May 7, 2017

Colditz: "Frogs in the Well"

It is 4 February 1974, and time for another episode of Colditz.

Lt Player (Christopher Neame) thinks he has found an escape route via the closed castle theatre. After Colonel Preston (Jack Hedley) convinces the German authorities to re-open the theatre for morale, things are all set for an escape attempt - until Player discovers that the French are attempting an identical escape using the same route.

I suppose this sort of thing would have to happen eventually: military officers of multiple nations all imprisoned together, segregated from one another and not speaking each other's language. Sooner or later two groups are going to have the same idea, and if they're working without the knowledge of their superior officers disaster is bound to occur. It is a great concept for an episode, and the execution is enhanced even further by some great interactions between Lt Carter (David McCallum) and Major Mohn (Anthony Valentine).

Mohn is a fabulous character. He is shrewd, competitive, and hugely ambitious, and is also very clearly the one actual Nazi among the castle's German officers. That obviously makes him immediately and irrevocably loathsome, but at the same time the series' writers have gone out of their way to humanise him as well. Here he develops an odd sort of respectful banter with Carter through their mutual interest in chess. Their two games here sparkle with a sort of dark wit, but at the same time the series never lets us forget that Mohn is also a Nazi. At one point, despite their growing connection, Mohn attempts to have Carter shot by a firing squad. Given that this second and final season tracks the prisoners' lives all the way to the end of the war, I do wonder quite what's going to happen to Mohn in the end.
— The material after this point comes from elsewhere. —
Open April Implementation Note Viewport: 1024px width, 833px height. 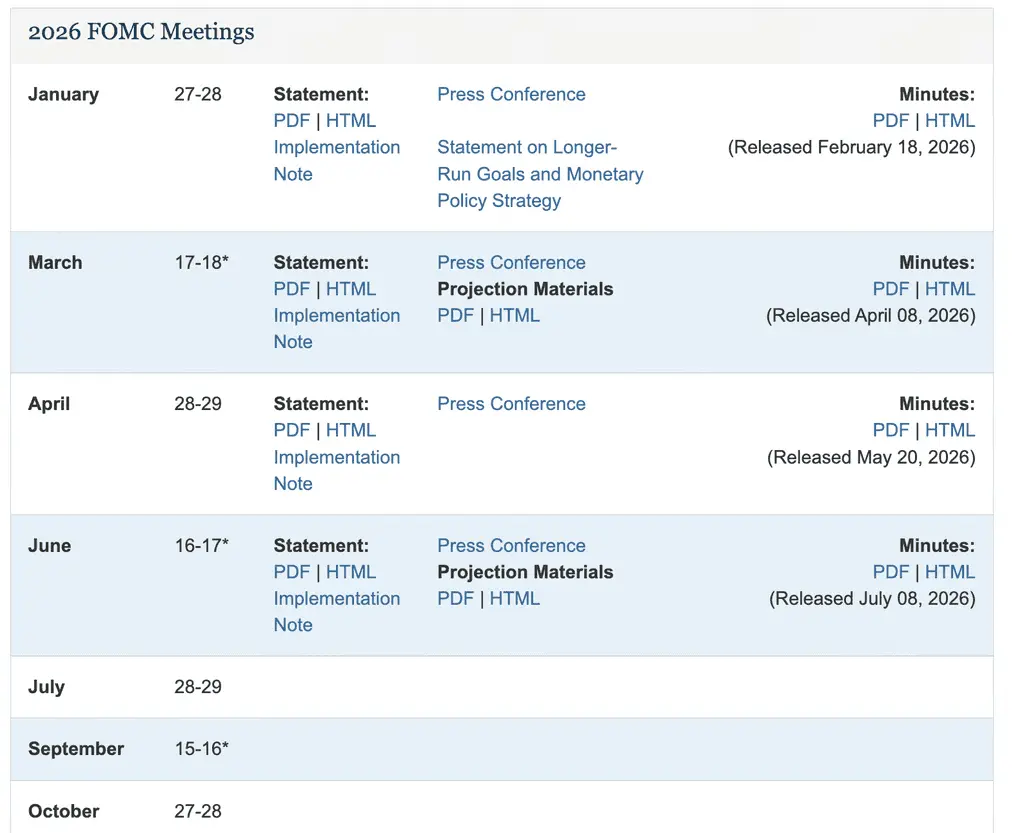(x=336, y=470)
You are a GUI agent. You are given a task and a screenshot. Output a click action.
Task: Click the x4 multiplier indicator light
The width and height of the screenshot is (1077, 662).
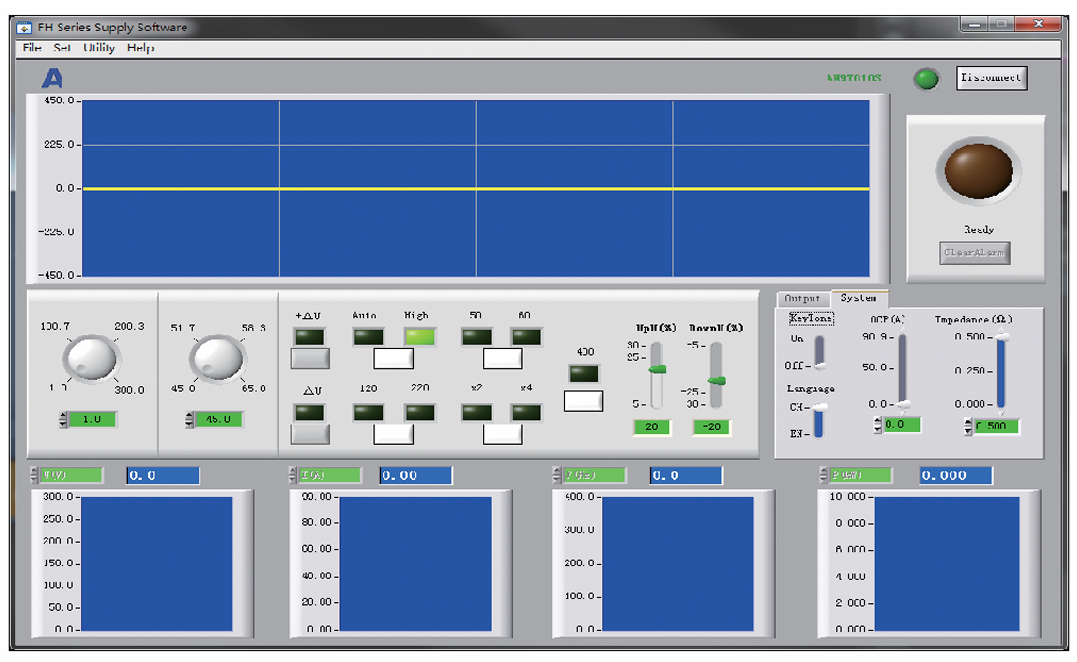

Anthony Valentine plays the part wonderfully. It's a performance that is far beyond making Mohn 'the guy you love to hate'. He makes the character a visible zealot, having completely been turned to the Nazi ideology and absolutely believing he is the moral authority in any conversation in which he participates. I particularly adore the way his hard-line position on treating prisoners chafes against the more conciliatory and measured attitude displayed by Uhlmann (Hans Meyer).

The episode also gains strength from building on the multi-episode arc of hiding officers inside the Castle to fake an escape attempt, and then to swap them with actual escaping officers to delay the Germans discovering those officers' absence. Mohn has now worked out the ruse, but cannot find where the officers may be getting hidden inside the castle.

This is an excellent episode, one that can comfortably rank among the series' finest.